MI MANERA DE ESTAR CON

Los estudios de las relaciones madre-bebé ha dejado patente que nuestro autoconcepto es siempre un concepto de "yo con otro", y que nuestro mundo relacional está almacenado en nuestra memoria de procedimientos como una expectativa de que los demás se comportarán de determinada manera con nosotros.
De igual forma que de niños vamos experimentando en el mundo y aprendemos a coordinar el ojo y la mano en el nivel sensoriomotriz, las interacciones con la otra persona que nos cuida y protege generan unas expectativas entre las sensaciones de placer-displacer, necesidades materiales y afectivas, y qué pasa cuando eso nos sucede. Dado que el principio de la vida de un humano es de dependencia de algún otro que nos cuide y nos estimule para madurar y aprender, nuestra memoria tiene unas secuencias almacenadas que nos hacen esperar eso del futuro o no, y de qué modo eso sucede.
Estas interacciones, que se convierten en pautas con el tiempo, forman un estilo de apego del que depende lo que esperamos del mundo y lo que el mundo espera de nosotros. Para una criatura, el mundo es el entorno más inmediato.

En el momento en que se forman esos procedimientos, estar maneras de estar con, no tenemos lenguaje que medie con estas experiencias. ¿Alguien puede hablar sobre el modo en que empezó a caminar?

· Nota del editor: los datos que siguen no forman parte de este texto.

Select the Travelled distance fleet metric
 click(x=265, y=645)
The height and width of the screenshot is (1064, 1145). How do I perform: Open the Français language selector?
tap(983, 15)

Así que "nuestra manera de estar con" es una forma inconsciente de funcionamiento, que a medida que pasa la vida nos vamos dando cuenta de que nos sigue funcionando o no. A veces cuesta hacerse consciente de esto porque podemos poner el problema en las personas concretas con las que tenemos la relación y no en el modo en que nos relacionamos. Al ser un procedimiento inconsciente y no verbal, todavía es mucho más difícil. Supongamos que siempre se nos rompe la caja de cambios del coche. Podríamos pensar las primeras veces que el coche nos ha salido defectuoso. Y con un segundo coche nos pasa lo mismo...y con un tercero! Quizá entonces alguien nos diga, o podemos pensar, que tal como utilizamos el embrague, lo forzamos y se acaba rompiendo.

Uno de los esquemas más importantes en nuestra manera de esta con, es lo qué pasa cuando hay un desencuentro, cuando lo que se espera del otro no es lo que se recibe. Cuando no obtenemos lo que esperamos en ese momento, pero hay una reparación posterior, aprendemos que los conflictos pueden resolverse. Cuando experimentamos desintonías, desencajes entre nuestros sentimientos y sensaciones y lo que nos devuelve el otro con su mirada, lo que se convierte finalmente en pauta es la posibilidad de reparación o no. Para algunas personas, ciertos desencuentros forman parte de las relaciones. Otras personas no esperan resolver los conflictos, la experiencia es de ruptura definitiva.
Lo que puede variar entonces, es el grado en que un desencuentro se convierte en ruptura. Algunas personas no perdonan ni una, otras perdonan hasta las puñaladas por la espalda, por la necesidad de no quedarse solo, en una especie de lo que Cyrulnik llama masoquismo afectivo.


Es importante entonces, hacer conscientes nuestras maneras de estar con, por una parte, y aprender otras maneras de estar con. Por eso la comunicación en las relaciones íntimas es importante; por eso la amistad y las parejas son tan importantes para poder variar nuestros condicionamientos

Esas también serán las misiones de la psicoterapia. Por una parte, hacer consciente y dar palabra a lo aprendido antes; y luego, también, la nueva manera de estar con una persona que nos atiende. Esta manera de estar con alguien que nos contiene y nos confronta, que tiene capacidad de hablar y reparar los desencuentros, es lo que hace que una gran parte del aspecto terapéutico es el establecimiento de la relación en sí.